__About this task__: Exactly reproduce the lines from the one holding "This screenshot has width=1124, height=1064." through the end of the records, including both boundary lines but no pictures.

__Working data__:
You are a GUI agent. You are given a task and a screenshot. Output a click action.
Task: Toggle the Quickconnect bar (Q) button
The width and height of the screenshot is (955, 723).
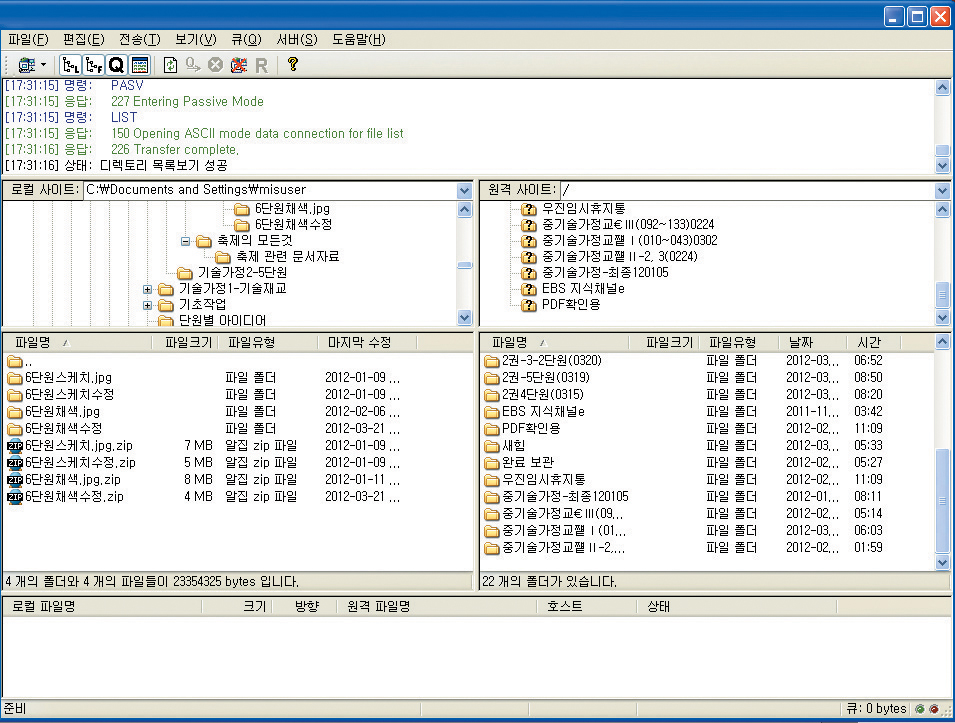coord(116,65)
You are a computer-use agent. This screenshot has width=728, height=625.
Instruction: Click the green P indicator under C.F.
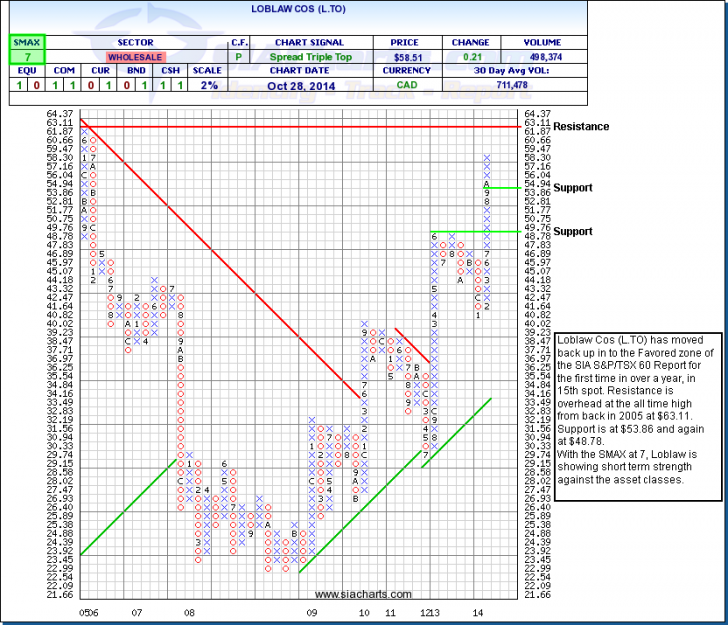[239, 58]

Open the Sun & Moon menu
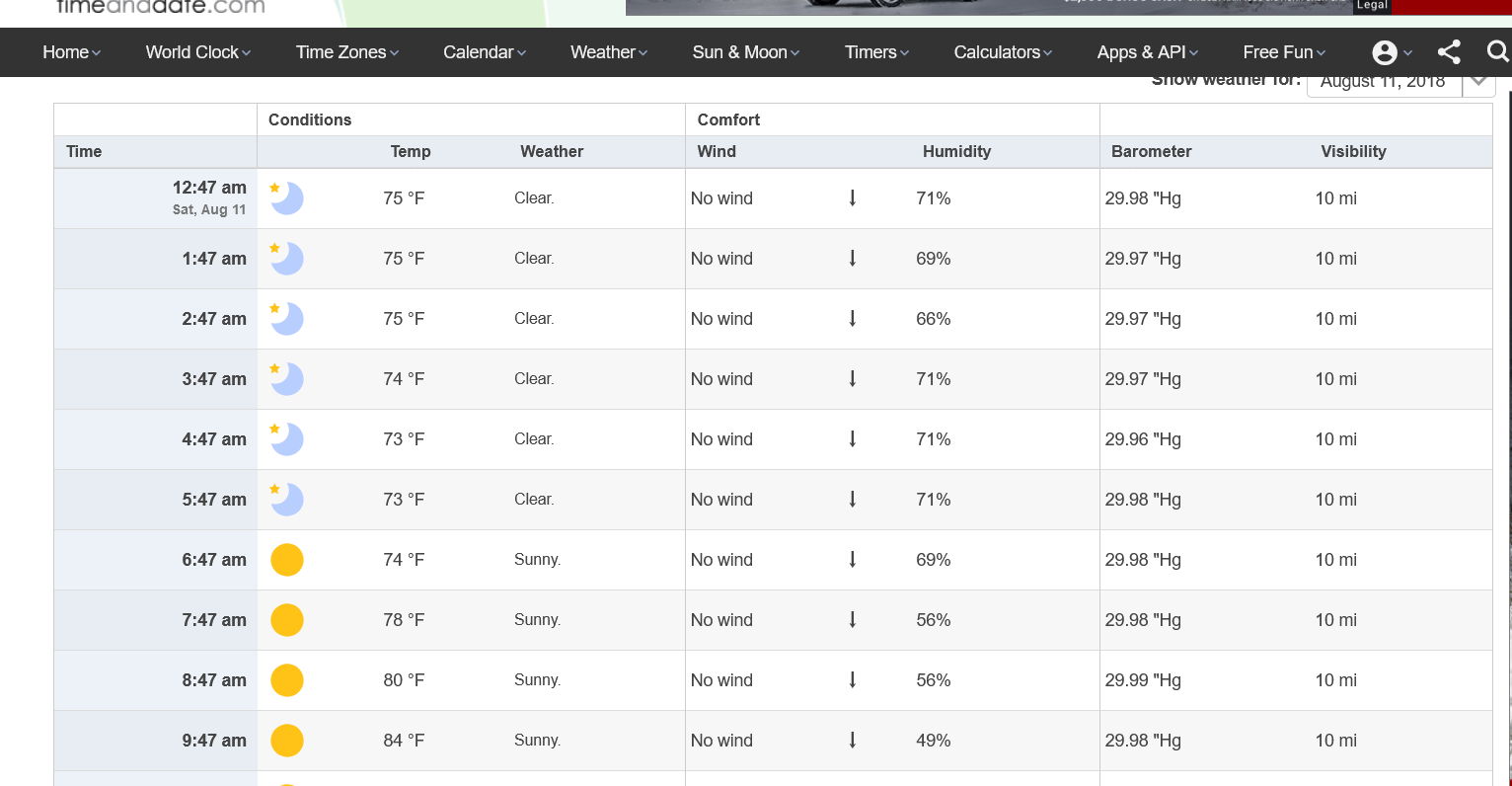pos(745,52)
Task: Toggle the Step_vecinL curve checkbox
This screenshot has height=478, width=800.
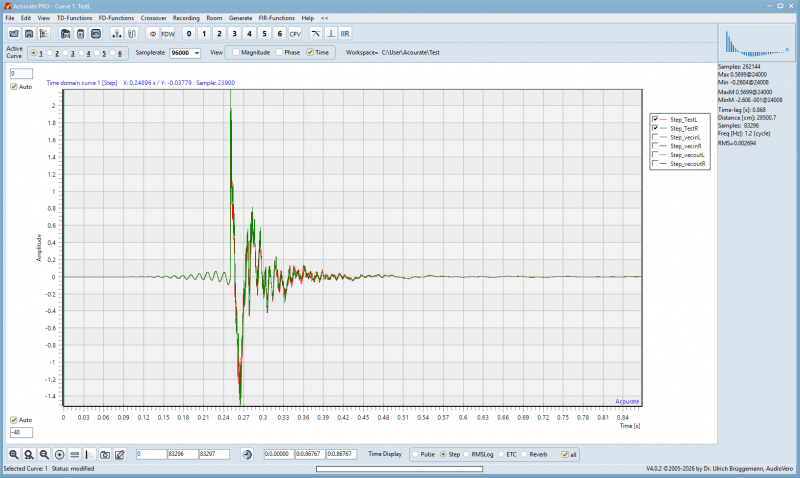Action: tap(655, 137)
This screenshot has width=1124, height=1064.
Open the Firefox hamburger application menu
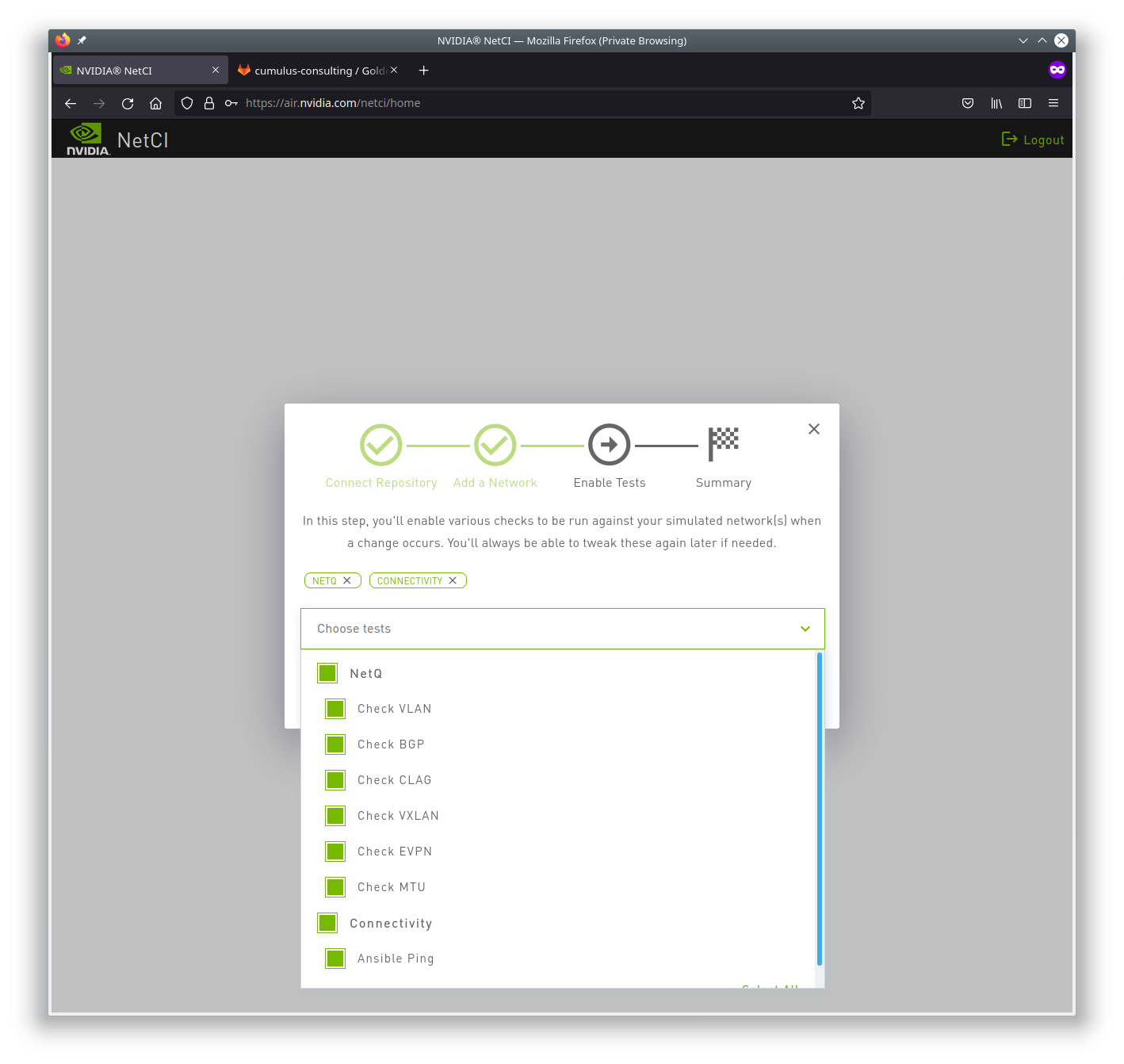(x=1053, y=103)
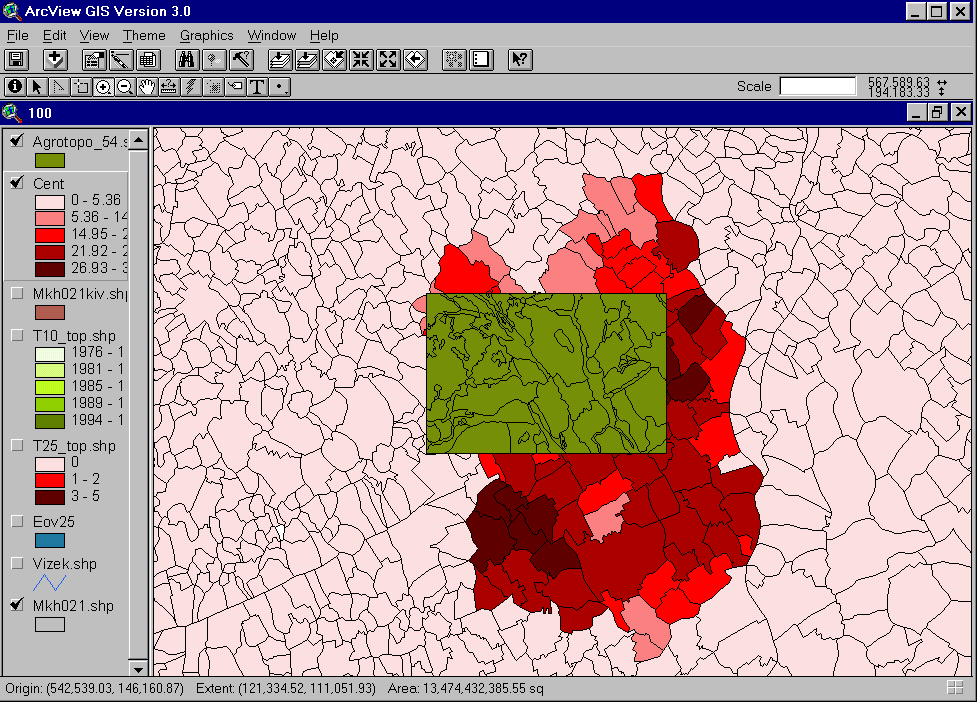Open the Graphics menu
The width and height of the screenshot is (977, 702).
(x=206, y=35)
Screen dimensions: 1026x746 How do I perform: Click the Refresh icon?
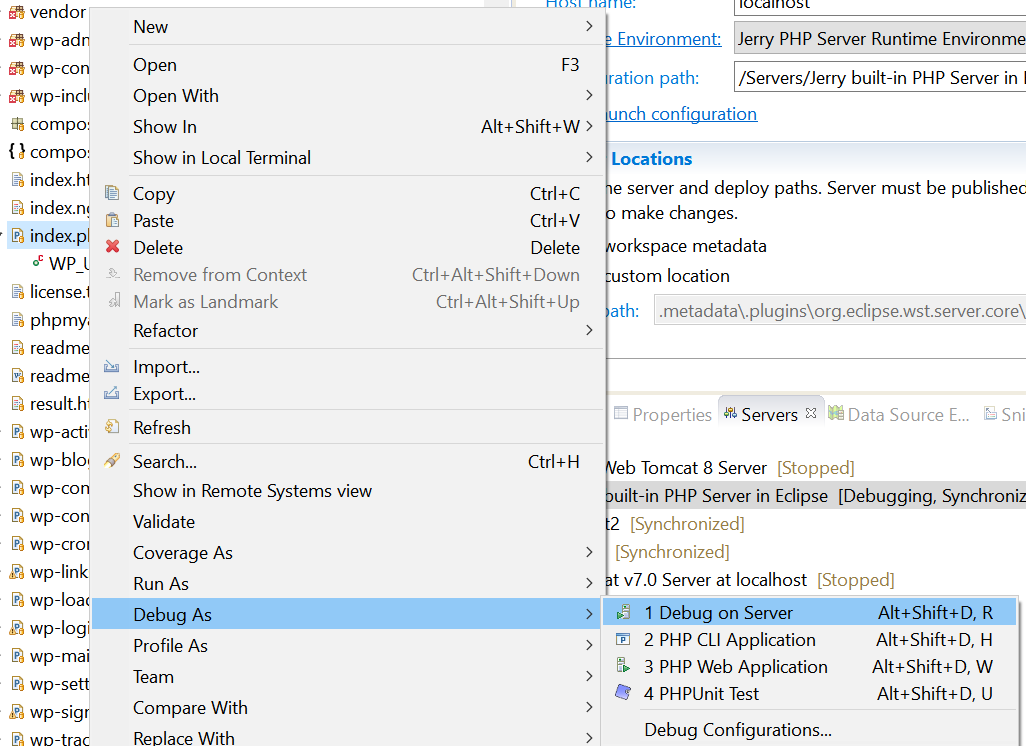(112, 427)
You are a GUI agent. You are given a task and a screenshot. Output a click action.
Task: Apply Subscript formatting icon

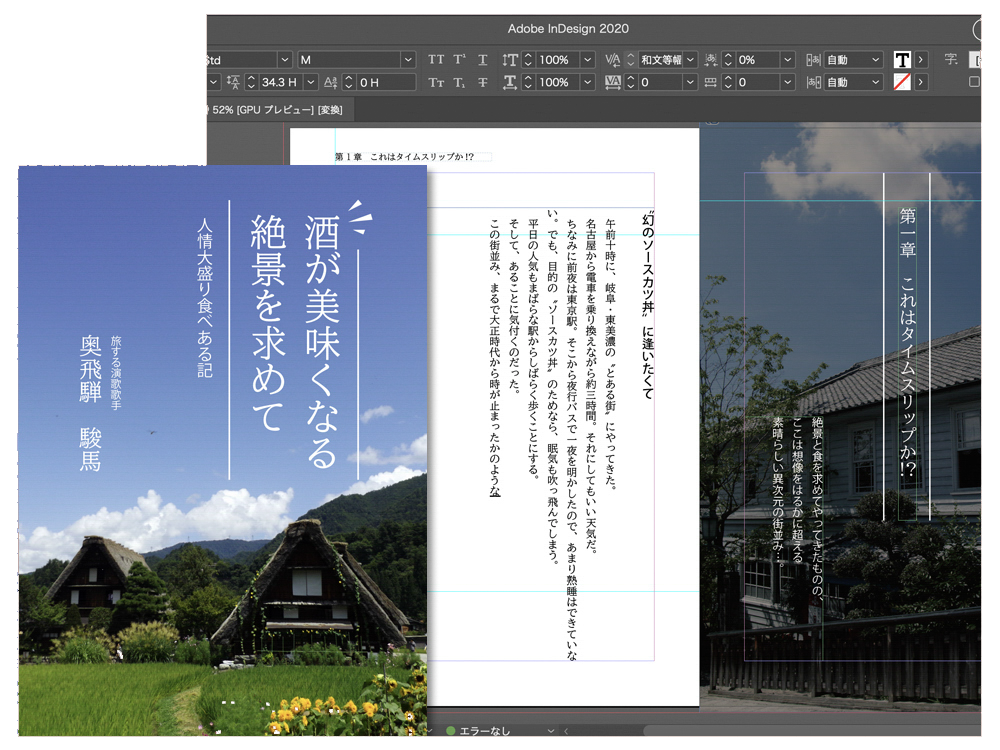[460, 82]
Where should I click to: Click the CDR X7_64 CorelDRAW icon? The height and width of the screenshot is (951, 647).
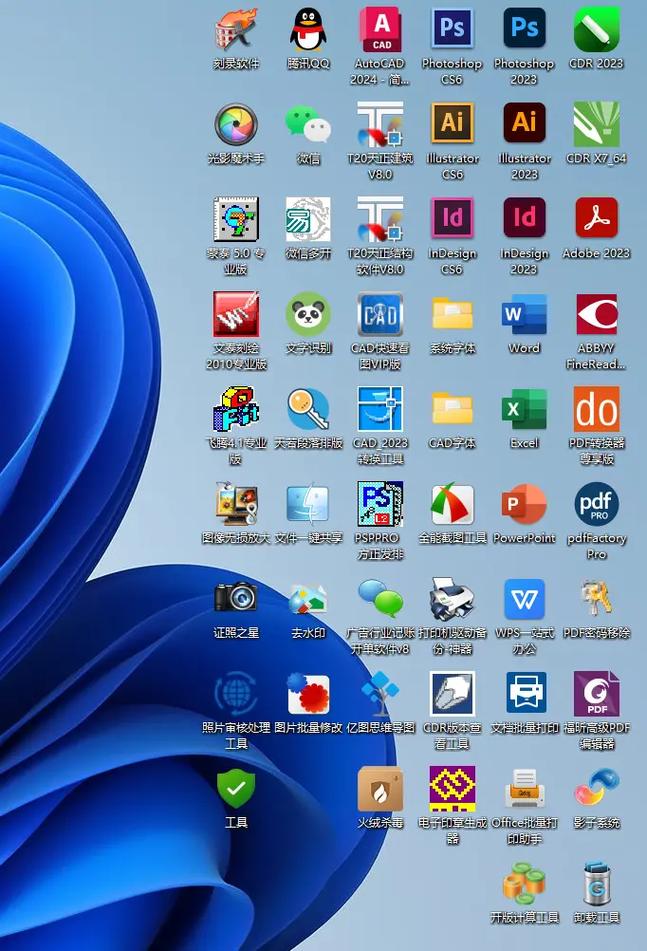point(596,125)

__Solution below__:
This screenshot has width=1124, height=1064.
Open the Firefox hamburger application menu
(x=1053, y=103)
Open the Graphics menu
The width and height of the screenshot is (977, 702).
(x=206, y=35)
Screen dimensions: 1026x746 How do I perform: Click the Refresh icon?
(112, 427)
You are a GUI agent. You are given a task and a screenshot. Output a click action.
Task: Apply Subscript formatting icon

[460, 82]
Where should I click to: Click the CDR X7_64 CorelDRAW icon? The height and width of the screenshot is (951, 647).
point(596,125)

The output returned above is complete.